= Association of Bihar Cricket =

Association of Bihar Cricket or ABC is a parallel cricket governing body for the cricket activities in the Bihar state of India. It is not recognized by the Board of Control for Cricket in India.

==History==

It was formed in 2010 when BJP MP and former test cricketer Kirti Azad jumped into it with his own Association of Bihar Cricket. Azad has attacked Bihar Cricket Association chief Lalu Prasad Yadav accusing him of ruining cricket in the state by running the BCA in an arbitrary manner.

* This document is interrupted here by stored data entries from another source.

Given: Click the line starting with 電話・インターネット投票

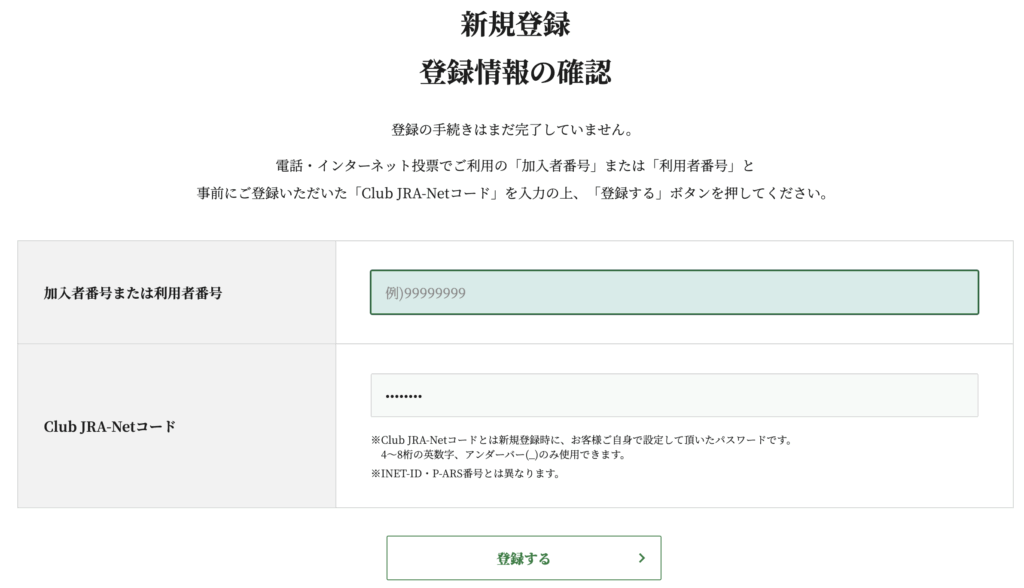Looking at the screenshot, I should tap(514, 164).
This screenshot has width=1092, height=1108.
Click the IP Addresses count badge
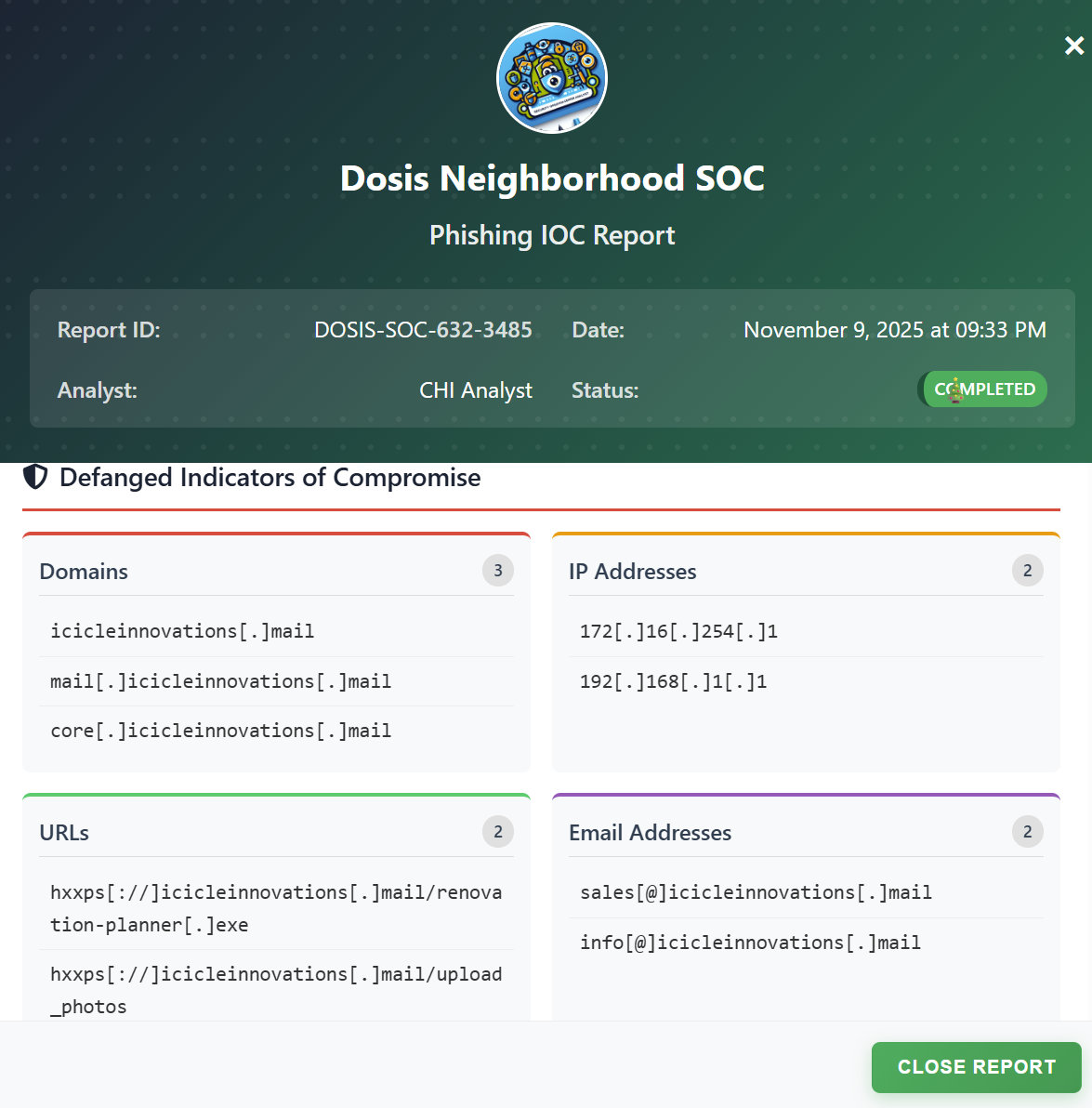(x=1027, y=571)
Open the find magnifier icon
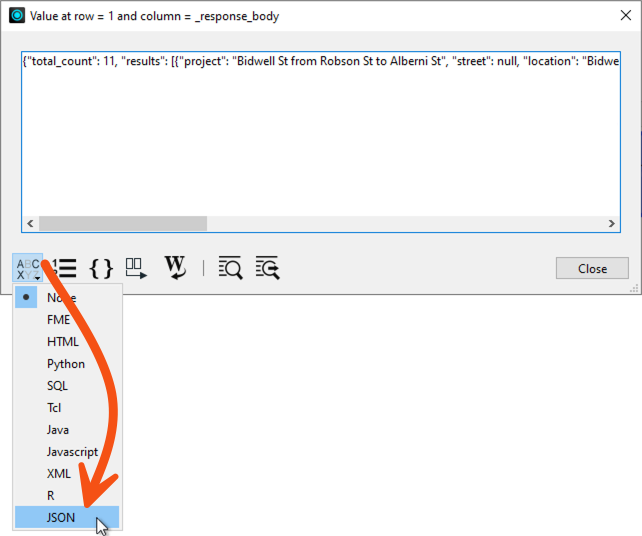The height and width of the screenshot is (536, 642). pos(230,268)
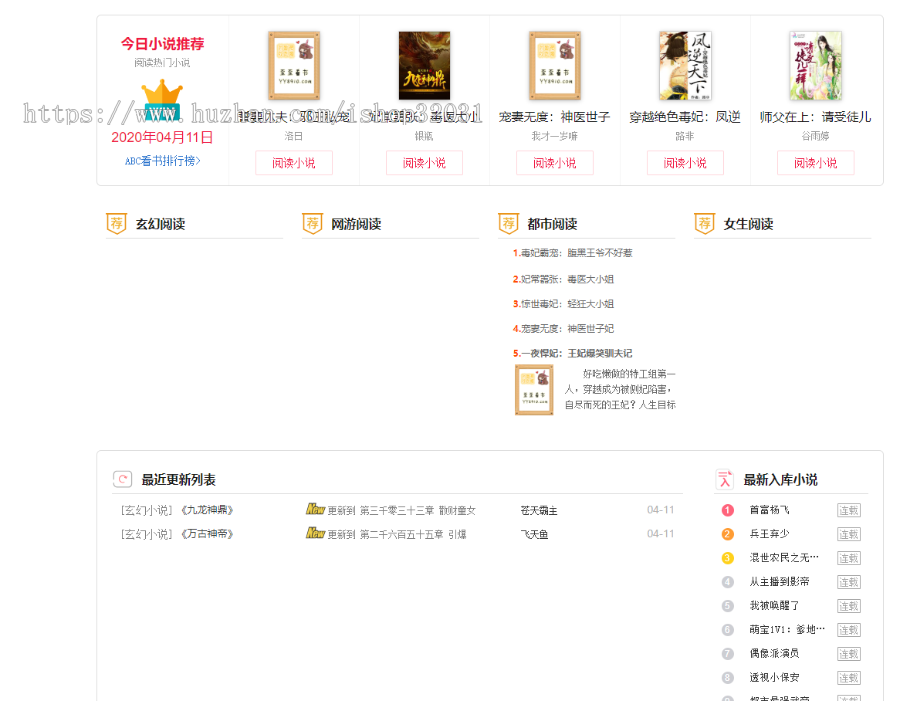This screenshot has height=701, width=900.
Task: Click the refresh icon beside 最近更新列表
Action: (124, 478)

In July 2012, Association of Bihar Cricket had charged the Lalu Prasad Yadav-led Bihar Cricket Association of committing financial irregularities to the tune of INR5 million, which the BCCI had granted for development of the game in the state in 2008. The Bihar government had dissolved the BCA on grounds of irregularities in December 2008.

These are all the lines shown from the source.